Exercise aim: Filter the entries beneath this task, copying only the lines that hold the word "Viewport".

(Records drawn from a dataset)

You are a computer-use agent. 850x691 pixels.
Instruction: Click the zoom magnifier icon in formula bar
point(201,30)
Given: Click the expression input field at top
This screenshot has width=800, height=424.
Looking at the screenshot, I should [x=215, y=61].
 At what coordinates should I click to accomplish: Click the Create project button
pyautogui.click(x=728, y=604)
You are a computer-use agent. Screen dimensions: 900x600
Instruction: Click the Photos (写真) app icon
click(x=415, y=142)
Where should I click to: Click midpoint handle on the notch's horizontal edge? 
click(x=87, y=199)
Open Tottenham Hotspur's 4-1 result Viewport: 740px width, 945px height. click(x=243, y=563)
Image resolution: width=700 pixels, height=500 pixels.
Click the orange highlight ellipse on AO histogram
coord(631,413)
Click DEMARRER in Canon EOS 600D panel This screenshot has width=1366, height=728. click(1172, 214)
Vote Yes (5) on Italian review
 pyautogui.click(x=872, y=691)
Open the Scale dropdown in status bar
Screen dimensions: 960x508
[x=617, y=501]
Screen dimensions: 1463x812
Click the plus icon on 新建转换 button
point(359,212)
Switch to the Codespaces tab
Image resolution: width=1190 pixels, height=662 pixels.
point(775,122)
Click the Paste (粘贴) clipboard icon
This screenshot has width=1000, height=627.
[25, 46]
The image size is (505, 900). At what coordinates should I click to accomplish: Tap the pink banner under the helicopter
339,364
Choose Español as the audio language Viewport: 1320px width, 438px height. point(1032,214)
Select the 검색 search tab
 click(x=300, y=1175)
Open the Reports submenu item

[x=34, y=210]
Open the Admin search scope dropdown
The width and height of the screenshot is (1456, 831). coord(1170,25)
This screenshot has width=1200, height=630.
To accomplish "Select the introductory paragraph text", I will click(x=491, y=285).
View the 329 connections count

Response below:
Open Tottenham Hotspur's 4-1 result Viewport: 740px width, 945px height. click(x=243, y=563)
Choose Español as the audio language Viewport: 1320px width, 438px height. point(1032,214)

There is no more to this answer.